Work order =>
Could you give the records below again exactly, without the pictures?

Data records =>
Segment Open
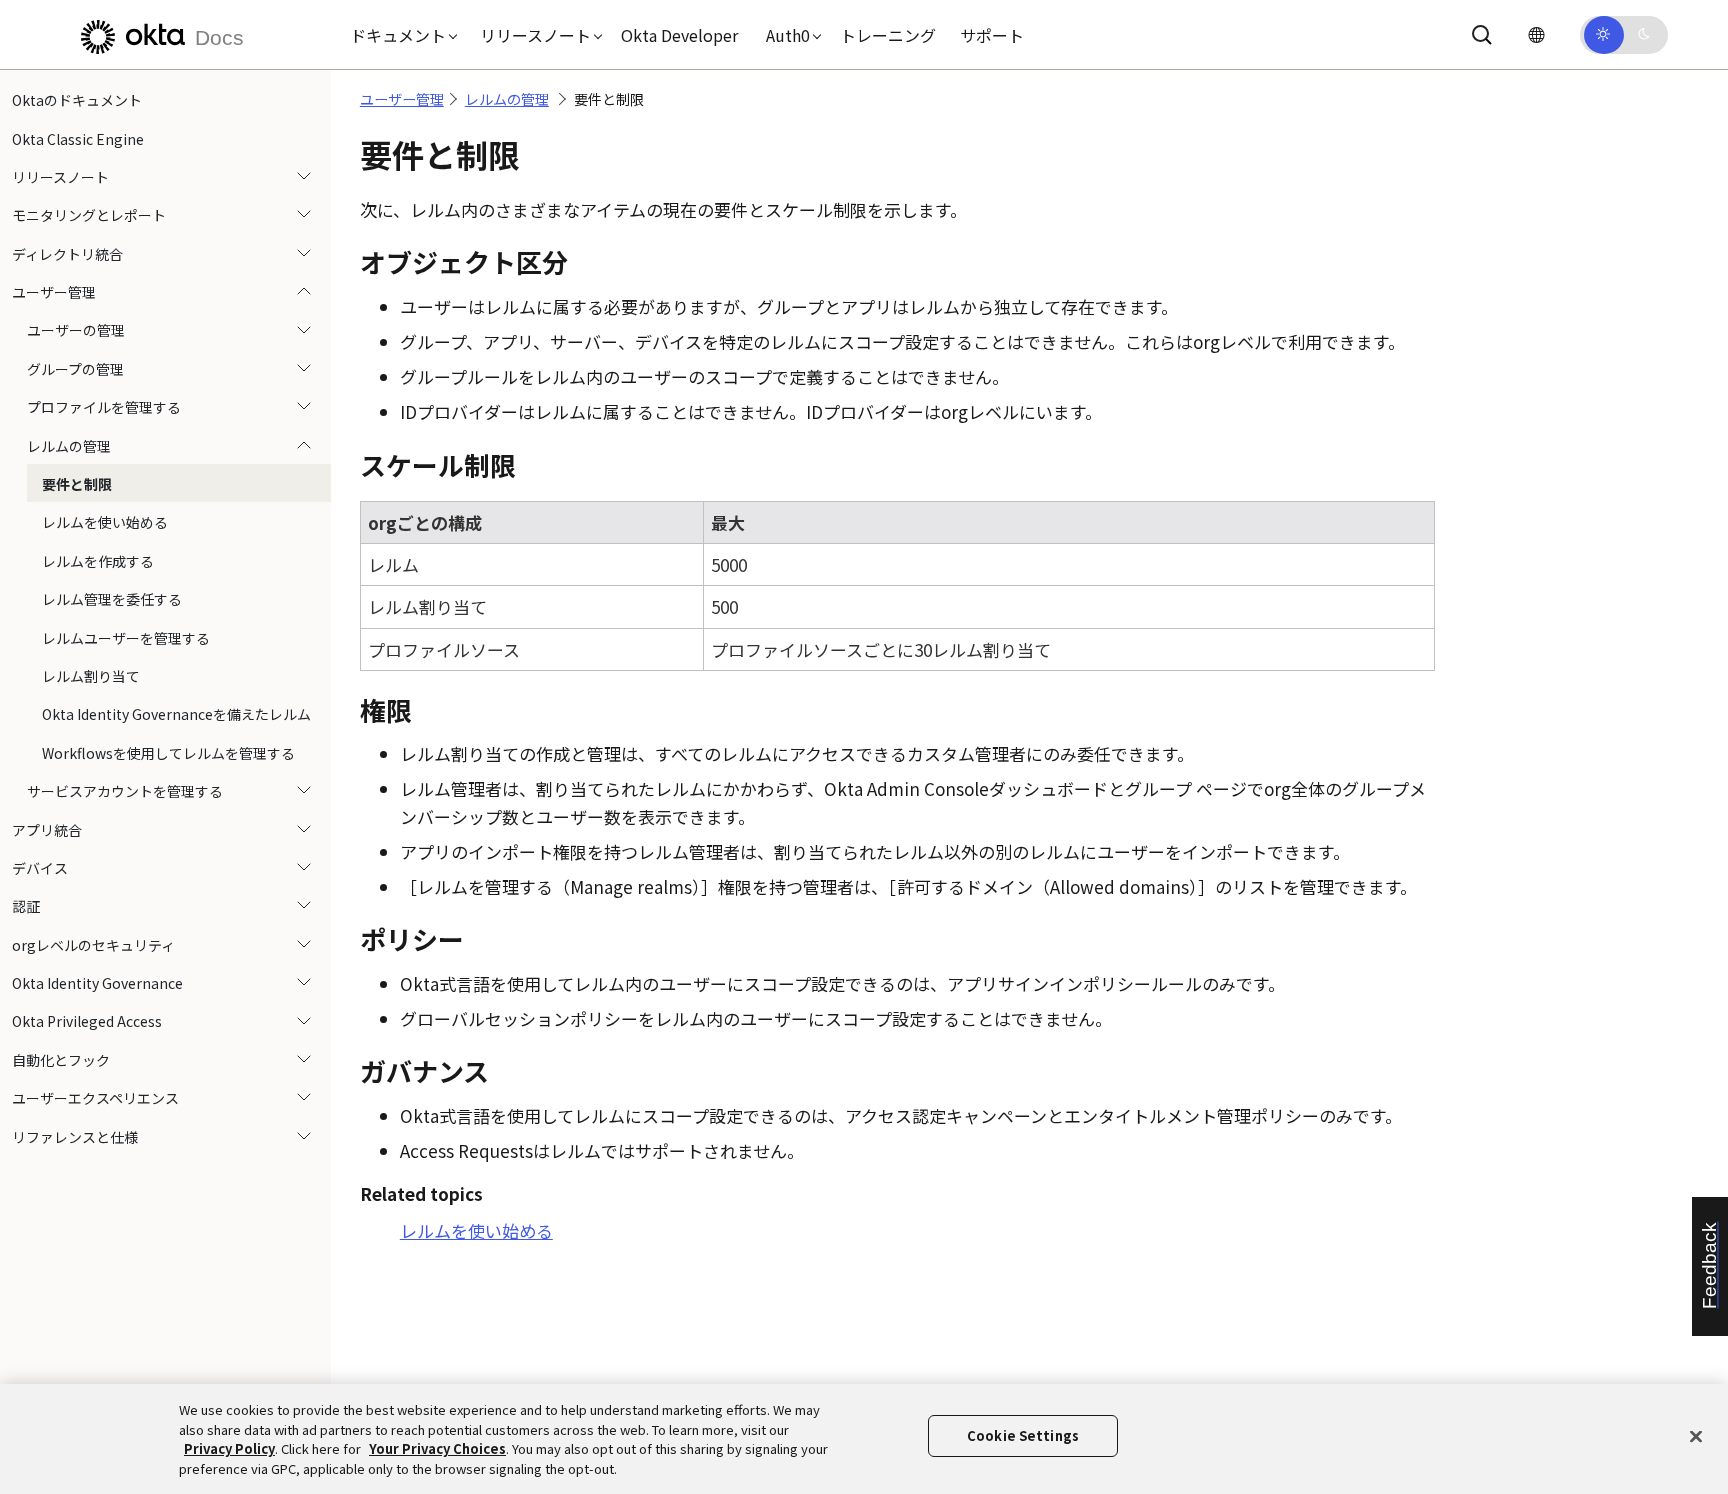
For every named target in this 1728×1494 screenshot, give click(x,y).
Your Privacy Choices (437, 1448)
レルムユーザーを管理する (126, 637)
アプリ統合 (47, 829)
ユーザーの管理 (76, 330)
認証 (26, 906)
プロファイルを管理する (104, 407)
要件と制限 (77, 484)
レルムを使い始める (105, 522)
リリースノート (60, 177)
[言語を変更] (1536, 34)
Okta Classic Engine (78, 138)
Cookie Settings (1023, 1435)
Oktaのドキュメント (77, 100)
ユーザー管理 (54, 292)
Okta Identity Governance (97, 983)
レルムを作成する (98, 561)
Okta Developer (679, 35)
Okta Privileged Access (87, 1021)
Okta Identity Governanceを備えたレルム (176, 714)
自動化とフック (61, 1060)
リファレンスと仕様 (75, 1137)
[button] (399, 35)
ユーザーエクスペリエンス (95, 1098)
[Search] (1482, 35)
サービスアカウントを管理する (125, 791)
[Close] (1696, 1436)
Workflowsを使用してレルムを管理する (168, 753)
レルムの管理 (69, 446)
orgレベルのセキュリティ (93, 945)
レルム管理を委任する (112, 599)
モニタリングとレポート (89, 215)
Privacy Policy (229, 1448)
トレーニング (888, 35)
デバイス (40, 868)
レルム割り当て (91, 676)
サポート (992, 35)
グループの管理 (75, 369)
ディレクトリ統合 (67, 254)
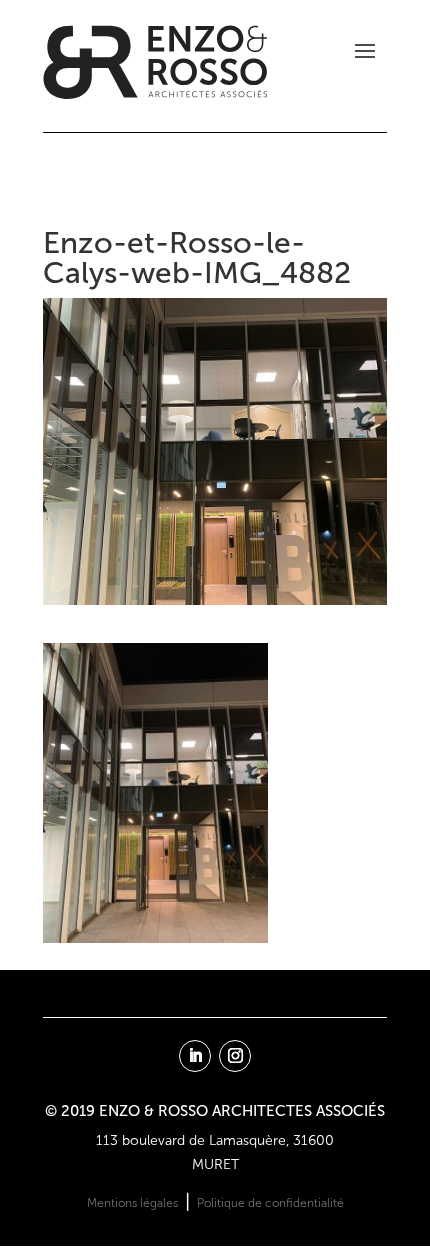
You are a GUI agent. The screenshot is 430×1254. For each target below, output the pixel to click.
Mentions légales (132, 1203)
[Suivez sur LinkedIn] (195, 1056)
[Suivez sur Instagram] (235, 1056)
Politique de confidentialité (270, 1203)
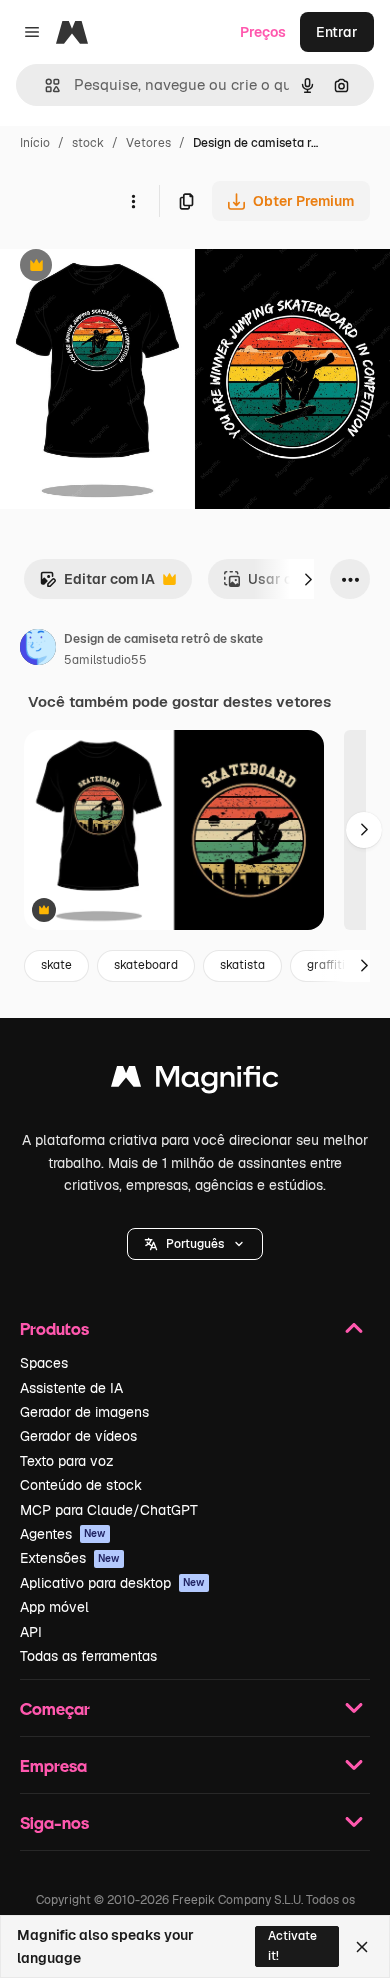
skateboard (146, 965)
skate (56, 965)
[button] (195, 1244)
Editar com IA (97, 584)
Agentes (63, 1534)
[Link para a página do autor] (38, 650)
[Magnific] (195, 1081)
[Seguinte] (308, 579)
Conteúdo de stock (81, 1485)
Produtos (54, 1328)
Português (195, 1244)
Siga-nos (54, 1822)
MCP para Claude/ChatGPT (109, 1510)
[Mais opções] (133, 201)
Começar (55, 1708)
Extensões (70, 1558)
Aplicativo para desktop (112, 1583)
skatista (242, 965)
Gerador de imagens (84, 1412)
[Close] (362, 1947)
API (31, 1632)
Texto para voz (67, 1461)
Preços (263, 32)
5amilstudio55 (105, 660)
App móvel (54, 1607)
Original (128, 267)
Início (35, 143)
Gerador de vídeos (78, 1436)
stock (88, 143)
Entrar (337, 32)
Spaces (44, 1363)
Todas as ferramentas (88, 1656)
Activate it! (292, 1945)
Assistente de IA (71, 1388)
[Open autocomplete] (44, 85)
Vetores (148, 143)
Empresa (53, 1765)
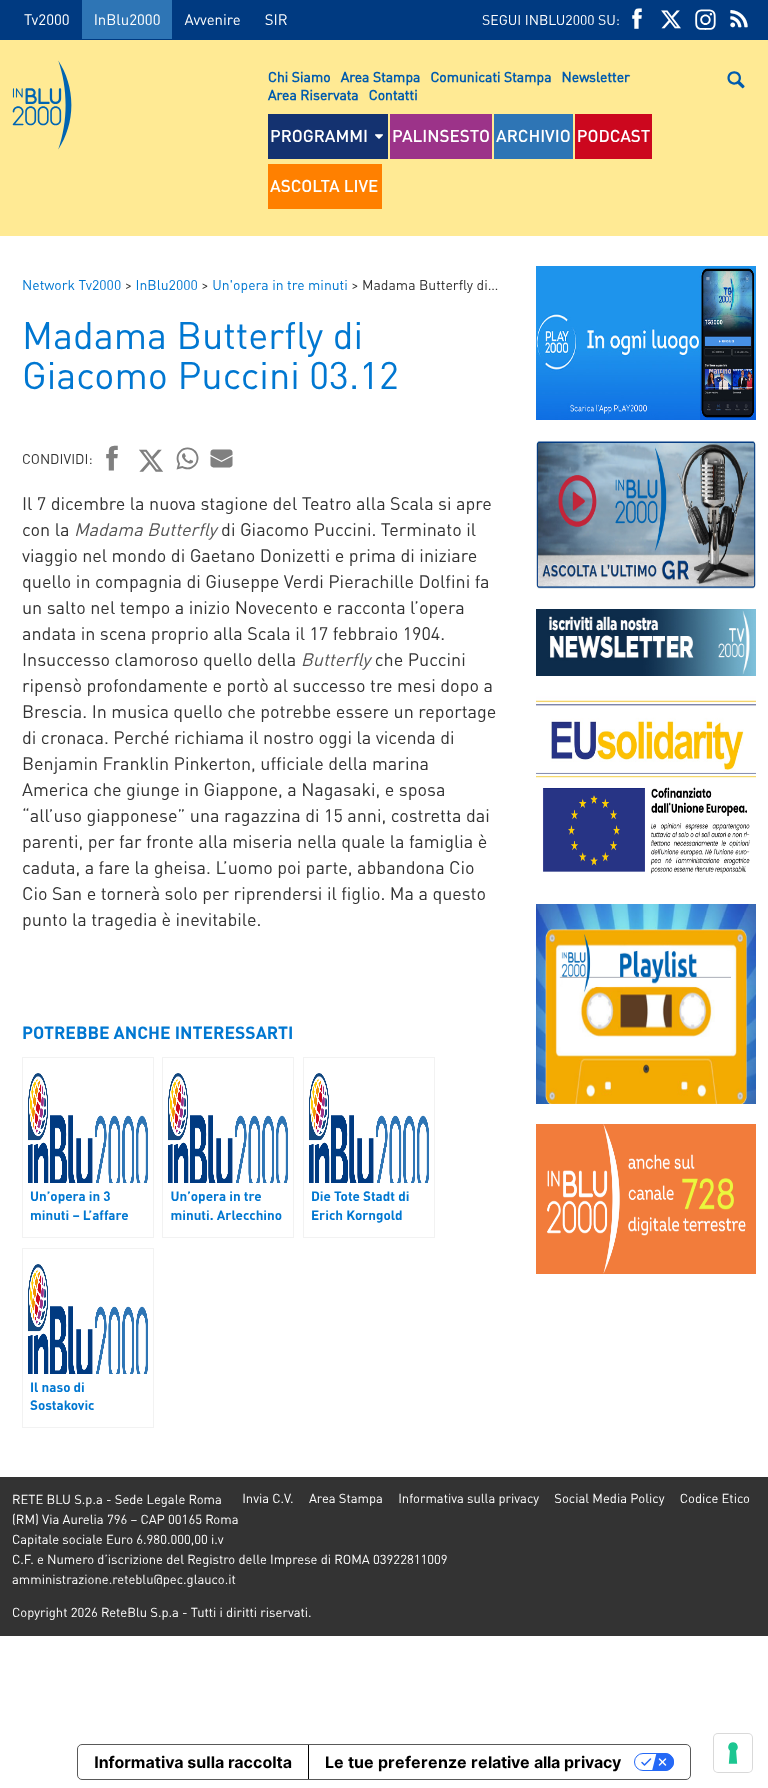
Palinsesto (441, 136)
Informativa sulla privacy (468, 1498)
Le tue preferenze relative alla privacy (473, 1762)
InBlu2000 (127, 19)
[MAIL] (222, 458)
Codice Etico (715, 1498)
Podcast (614, 136)
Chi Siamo (299, 77)
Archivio (533, 136)
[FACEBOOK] (637, 19)
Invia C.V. (267, 1498)
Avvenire (212, 19)
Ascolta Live (324, 186)
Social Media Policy (609, 1498)
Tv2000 (47, 19)
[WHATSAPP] (188, 458)
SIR (276, 19)
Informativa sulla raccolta (193, 1762)
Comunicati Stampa (490, 77)
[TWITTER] (671, 19)
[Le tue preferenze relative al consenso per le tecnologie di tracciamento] (733, 1753)
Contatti (393, 95)
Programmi (319, 136)
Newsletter (596, 77)
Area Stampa (381, 77)
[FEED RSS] (739, 19)
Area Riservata (313, 95)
Segment Closed
Task answer =>
For every named target in this 1728×1494 screenshot, give click(x,y).
Your Privacy Choices (437, 1448)
レルムユーザーを管理する (126, 637)
アプリ統合 (47, 829)
ユーザーの管理 (76, 330)
認証 (26, 906)
プロファイルを管理する (104, 407)
要件と制限 (77, 484)
レルムを使い始める (105, 522)
リリースノート (60, 177)
[言語を変更] (1536, 34)
Okta Classic Engine (78, 138)
Cookie Settings (1023, 1435)
Oktaのドキュメント (77, 100)
ユーザー管理 (54, 292)
Okta Identity Governance (97, 983)
レルムを作成する (98, 561)
Okta Developer (679, 35)
Okta Privileged Access (87, 1021)
Okta Identity Governanceを備えたレルム (176, 714)
自動化とフック (61, 1060)
リファレンスと仕様 (75, 1137)
[button] (399, 35)
ユーザーエクスペリエンス (95, 1098)
[Search] (1482, 35)
サービスアカウントを管理する (125, 791)
[Close] (1696, 1436)
Workflowsを使用してレルムを管理する (168, 753)
レルムの管理 (69, 446)
orgレベルのセキュリティ (93, 945)
レルム管理を委任する (112, 599)
モニタリングとレポート (89, 215)
Privacy Policy (229, 1448)
トレーニング (888, 35)
デバイス (40, 868)
レルム割り当て (91, 676)
サポート (992, 35)
グループの管理 (75, 369)
ディレクトリ統合 (67, 254)
You are a GUI agent. The screenshot is 430×1254. For each target below, output the pixel to click.
Mentions légales (132, 1203)
[Suivez sur LinkedIn] (195, 1056)
[Suivez sur Instagram] (235, 1056)
Politique de confidentialité (270, 1203)
skateboard (146, 965)
skate (56, 965)
[button] (195, 1244)
Editar com IA (97, 584)
Agentes (63, 1534)
[Link para a página do autor] (38, 650)
[Magnific] (195, 1081)
[Seguinte] (308, 579)
Conteúdo de stock (81, 1485)
Produtos (54, 1328)
Português (195, 1244)
Siga-nos (54, 1822)
MCP para Claude/ChatGPT (109, 1510)
[Mais opções] (133, 201)
Começar (55, 1708)
Extensões (70, 1558)
Aplicativo para desktop (112, 1583)
skatista (242, 965)
Gerador de imagens (84, 1412)
[Close] (362, 1947)
API (31, 1632)
Texto para voz (67, 1461)
Preços (263, 32)
5amilstudio55 (105, 660)
App móvel (54, 1607)
Original (128, 267)
Início (35, 143)
Gerador de vídeos (78, 1436)
stock (88, 143)
Entrar (337, 32)
Spaces (44, 1363)
Todas as ferramentas (88, 1656)
Activate it! (292, 1945)
Assistente de IA (71, 1388)
[Open autocomplete] (44, 85)
Vetores (148, 143)
Empresa (53, 1765)
Palinsesto (441, 136)
Informativa sulla privacy (468, 1498)
Le tue preferenze relative alla privacy (473, 1762)
InBlu2000 (127, 19)
[MAIL] (222, 458)
Codice Etico (715, 1498)
Podcast (614, 136)
Chi Siamo (299, 77)
Archivio (533, 136)
[FACEBOOK] (637, 19)
Invia C.V. (267, 1498)
Avvenire (212, 19)
Ascolta Live (324, 186)
Social Media Policy (609, 1498)
Tv2000 (47, 19)
[WHATSAPP] (188, 458)
SIR (276, 19)
Informativa sulla raccolta (193, 1762)
Comunicati Stampa (490, 77)
[TWITTER] (671, 19)
[Le tue preferenze relative al consenso per le tecnologie di tracciamento] (733, 1753)
Contatti (393, 95)
Programmi (319, 136)
Newsletter (596, 77)
Area Stampa (381, 77)
[FEED RSS] (739, 19)
Area Riservata (313, 95)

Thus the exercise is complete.